減らない薬物犯罪
2014/08/19 法務相談一般, 刑事法, その他

事案の概要
2014年8月18日、中国紙は、北京公安局が、違法薬物の使用などの疑いで、ジャッキー・チェンさんの息子で俳優のジェイシー・チャン容疑者の身柄を拘束したことを伝えた。中国メディアによると、15日夜、北京市内でジェイシー・チェンと台湾の俳優のコー・チェントンらが麻薬使用の疑いで拘束された。また、ジェイシーの自宅マンションから、100グラムを超える麻薬が発見された。これにより、ジェイシー容疑者らは、麻薬の使用だけでなく、販売も行っていた疑いも残ることになった。
コメント
中国だけに限らず、日本でも、違法薬物の使用により、酒井典子さんが執行猶予付きの実刑判決を受け、CHAGE&ASKAのASKA容疑者が逮捕されるなど、芸能人による薬物犯罪が後を絶たない。中国では、個人的な使用行為については、公安機関による15日以下の拘留、2000元(約3万円)以下の罰金、薬物及び使用のための器具の没収といった比較的軽い処分がなされる(毒物禁止に関する決定第八条)。他方で、麻薬の密輸・販売罪については、厳罰体制が取られており、死刑、無期懲役、懲役15年のいずれかの刑が科される(刑法347条)。日本では、中国のように違法薬物の密輸・販売により極刑となることはないが、無期懲役か10年以下の有期懲役となる(麻薬および向精神薬取締法64条2項、覚せい剤取締法41条2項)。

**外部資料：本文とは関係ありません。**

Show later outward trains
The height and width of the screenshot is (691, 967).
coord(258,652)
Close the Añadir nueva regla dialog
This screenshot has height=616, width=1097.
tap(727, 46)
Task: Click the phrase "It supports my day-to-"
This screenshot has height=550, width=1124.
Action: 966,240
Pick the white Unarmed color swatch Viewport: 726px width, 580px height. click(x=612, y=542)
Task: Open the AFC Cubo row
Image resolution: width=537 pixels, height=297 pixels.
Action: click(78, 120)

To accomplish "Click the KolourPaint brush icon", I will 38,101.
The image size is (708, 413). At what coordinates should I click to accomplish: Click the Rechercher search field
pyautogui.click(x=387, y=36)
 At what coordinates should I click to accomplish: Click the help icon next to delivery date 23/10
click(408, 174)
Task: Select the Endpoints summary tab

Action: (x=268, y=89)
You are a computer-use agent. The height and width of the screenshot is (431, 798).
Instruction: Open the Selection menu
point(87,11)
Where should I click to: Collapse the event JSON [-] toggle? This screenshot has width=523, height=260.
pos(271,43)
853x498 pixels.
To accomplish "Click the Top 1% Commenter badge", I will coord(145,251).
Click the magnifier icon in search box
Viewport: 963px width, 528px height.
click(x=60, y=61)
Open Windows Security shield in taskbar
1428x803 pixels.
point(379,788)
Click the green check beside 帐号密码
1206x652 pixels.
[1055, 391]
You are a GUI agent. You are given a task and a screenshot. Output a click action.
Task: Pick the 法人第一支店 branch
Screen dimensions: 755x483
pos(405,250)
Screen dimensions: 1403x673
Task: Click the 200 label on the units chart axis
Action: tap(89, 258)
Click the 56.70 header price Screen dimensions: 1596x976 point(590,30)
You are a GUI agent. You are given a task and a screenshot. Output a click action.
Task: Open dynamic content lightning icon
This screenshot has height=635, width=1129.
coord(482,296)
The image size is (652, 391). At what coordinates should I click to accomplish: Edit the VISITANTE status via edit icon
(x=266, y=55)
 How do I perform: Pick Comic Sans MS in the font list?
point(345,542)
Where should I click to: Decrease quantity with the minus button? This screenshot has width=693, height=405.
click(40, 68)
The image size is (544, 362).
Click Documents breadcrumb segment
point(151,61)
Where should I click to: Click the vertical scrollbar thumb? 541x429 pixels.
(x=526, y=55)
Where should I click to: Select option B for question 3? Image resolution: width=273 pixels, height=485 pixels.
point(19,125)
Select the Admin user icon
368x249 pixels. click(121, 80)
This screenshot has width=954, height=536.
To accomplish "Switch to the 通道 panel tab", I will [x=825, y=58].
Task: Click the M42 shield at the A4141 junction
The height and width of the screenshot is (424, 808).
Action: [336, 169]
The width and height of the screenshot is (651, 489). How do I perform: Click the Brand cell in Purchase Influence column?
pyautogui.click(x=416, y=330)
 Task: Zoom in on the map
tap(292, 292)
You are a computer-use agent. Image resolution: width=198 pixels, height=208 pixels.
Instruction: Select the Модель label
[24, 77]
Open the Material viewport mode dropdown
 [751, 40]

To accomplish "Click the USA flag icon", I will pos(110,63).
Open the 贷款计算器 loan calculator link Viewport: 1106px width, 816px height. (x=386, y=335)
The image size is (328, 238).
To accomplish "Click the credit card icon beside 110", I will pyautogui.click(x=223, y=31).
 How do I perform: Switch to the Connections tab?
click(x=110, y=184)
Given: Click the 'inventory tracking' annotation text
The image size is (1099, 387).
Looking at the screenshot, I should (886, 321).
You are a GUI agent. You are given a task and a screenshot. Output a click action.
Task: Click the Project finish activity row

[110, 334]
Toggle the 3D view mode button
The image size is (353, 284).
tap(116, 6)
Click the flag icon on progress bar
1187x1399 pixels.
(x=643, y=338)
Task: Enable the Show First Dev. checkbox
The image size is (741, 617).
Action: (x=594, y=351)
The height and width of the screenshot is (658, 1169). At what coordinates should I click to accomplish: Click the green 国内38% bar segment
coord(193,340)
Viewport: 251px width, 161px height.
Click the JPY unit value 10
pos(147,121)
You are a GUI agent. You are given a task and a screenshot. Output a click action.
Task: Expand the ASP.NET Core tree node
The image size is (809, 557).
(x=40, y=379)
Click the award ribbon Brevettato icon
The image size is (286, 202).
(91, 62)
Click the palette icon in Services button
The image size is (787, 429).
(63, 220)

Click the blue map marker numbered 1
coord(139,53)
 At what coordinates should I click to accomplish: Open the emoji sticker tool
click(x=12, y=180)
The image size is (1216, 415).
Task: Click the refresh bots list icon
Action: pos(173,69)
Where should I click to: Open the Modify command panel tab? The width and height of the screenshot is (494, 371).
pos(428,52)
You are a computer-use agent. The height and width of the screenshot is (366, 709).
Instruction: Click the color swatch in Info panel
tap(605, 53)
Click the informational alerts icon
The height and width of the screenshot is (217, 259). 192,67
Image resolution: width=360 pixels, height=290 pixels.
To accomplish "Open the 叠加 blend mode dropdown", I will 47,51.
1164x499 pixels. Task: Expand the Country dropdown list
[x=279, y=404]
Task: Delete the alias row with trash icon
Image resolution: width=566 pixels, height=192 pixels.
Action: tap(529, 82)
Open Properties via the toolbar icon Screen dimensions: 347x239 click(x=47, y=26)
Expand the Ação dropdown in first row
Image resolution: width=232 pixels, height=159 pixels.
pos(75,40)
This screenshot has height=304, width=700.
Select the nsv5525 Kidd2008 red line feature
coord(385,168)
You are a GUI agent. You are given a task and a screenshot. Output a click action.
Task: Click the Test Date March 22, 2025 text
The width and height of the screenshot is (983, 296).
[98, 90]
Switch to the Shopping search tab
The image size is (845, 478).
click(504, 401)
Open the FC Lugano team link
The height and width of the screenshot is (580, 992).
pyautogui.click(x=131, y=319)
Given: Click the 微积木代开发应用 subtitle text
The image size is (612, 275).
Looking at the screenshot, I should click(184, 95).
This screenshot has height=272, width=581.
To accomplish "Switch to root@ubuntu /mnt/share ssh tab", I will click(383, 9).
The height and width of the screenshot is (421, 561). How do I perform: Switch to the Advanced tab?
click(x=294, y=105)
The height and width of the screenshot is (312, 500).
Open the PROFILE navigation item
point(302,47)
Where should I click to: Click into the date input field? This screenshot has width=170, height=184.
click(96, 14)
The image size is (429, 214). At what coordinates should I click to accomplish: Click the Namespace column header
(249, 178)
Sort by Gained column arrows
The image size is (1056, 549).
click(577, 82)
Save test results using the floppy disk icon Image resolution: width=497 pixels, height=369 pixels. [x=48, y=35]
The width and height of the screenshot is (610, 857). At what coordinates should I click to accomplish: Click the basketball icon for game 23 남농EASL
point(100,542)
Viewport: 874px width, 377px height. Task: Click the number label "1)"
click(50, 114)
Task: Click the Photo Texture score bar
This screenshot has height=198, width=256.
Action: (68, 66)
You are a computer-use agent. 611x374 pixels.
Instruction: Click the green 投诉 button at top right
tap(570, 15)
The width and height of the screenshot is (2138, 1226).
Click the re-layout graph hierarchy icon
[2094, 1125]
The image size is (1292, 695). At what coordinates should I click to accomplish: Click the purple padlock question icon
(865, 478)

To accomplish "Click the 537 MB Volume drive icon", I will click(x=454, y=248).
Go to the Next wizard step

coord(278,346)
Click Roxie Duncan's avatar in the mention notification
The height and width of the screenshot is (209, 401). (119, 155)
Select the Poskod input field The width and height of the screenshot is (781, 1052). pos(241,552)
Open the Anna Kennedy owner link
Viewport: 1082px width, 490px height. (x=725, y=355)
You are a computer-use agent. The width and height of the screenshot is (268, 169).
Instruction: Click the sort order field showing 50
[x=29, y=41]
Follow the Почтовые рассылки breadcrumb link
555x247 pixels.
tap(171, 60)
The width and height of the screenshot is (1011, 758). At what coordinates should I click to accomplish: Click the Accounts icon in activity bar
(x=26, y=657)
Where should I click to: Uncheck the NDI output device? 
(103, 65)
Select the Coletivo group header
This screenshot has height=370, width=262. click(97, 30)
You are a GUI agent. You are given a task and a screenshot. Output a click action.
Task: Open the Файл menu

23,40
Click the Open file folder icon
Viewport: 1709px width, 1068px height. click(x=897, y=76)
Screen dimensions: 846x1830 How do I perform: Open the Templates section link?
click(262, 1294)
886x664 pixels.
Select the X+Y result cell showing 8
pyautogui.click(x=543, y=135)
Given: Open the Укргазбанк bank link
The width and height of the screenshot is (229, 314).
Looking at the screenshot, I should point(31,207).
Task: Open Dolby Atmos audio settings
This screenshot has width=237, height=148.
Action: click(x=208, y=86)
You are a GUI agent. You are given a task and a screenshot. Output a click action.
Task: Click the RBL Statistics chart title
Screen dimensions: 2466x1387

このような、厳しい刑罰があるにもかかわらず、逮捕者が絶えない理由の一つとして、芸能界では、ヒットが続かないと仕事が少なくなり、寂しさを紛らわすために薬物を使用してしまうことがあるそうだ。また、芸能界だけに限らず、過度な労働を強いられた者が、安らぎを求めるために違法薬物に手を出してしまうということが考えられる。さらに、社会に受け入れ体制が整っていおらず、刑を終えた初犯者が、社会に復帰できずに再び違法薬物に手を染めてしまうケースも多くある。中国で極刑と定めても薬物犯罪者が出る現状では、単に厳罰化をするだけでは、違法薬物犯罪はなくならない。薬物犯罪の減少のためには、個々人の強い気持ちだけでなく、国や地方公共団体による薬物犯罪者の社会復帰支援施設の充実化などの出所後の環境の改善も図る必要がある。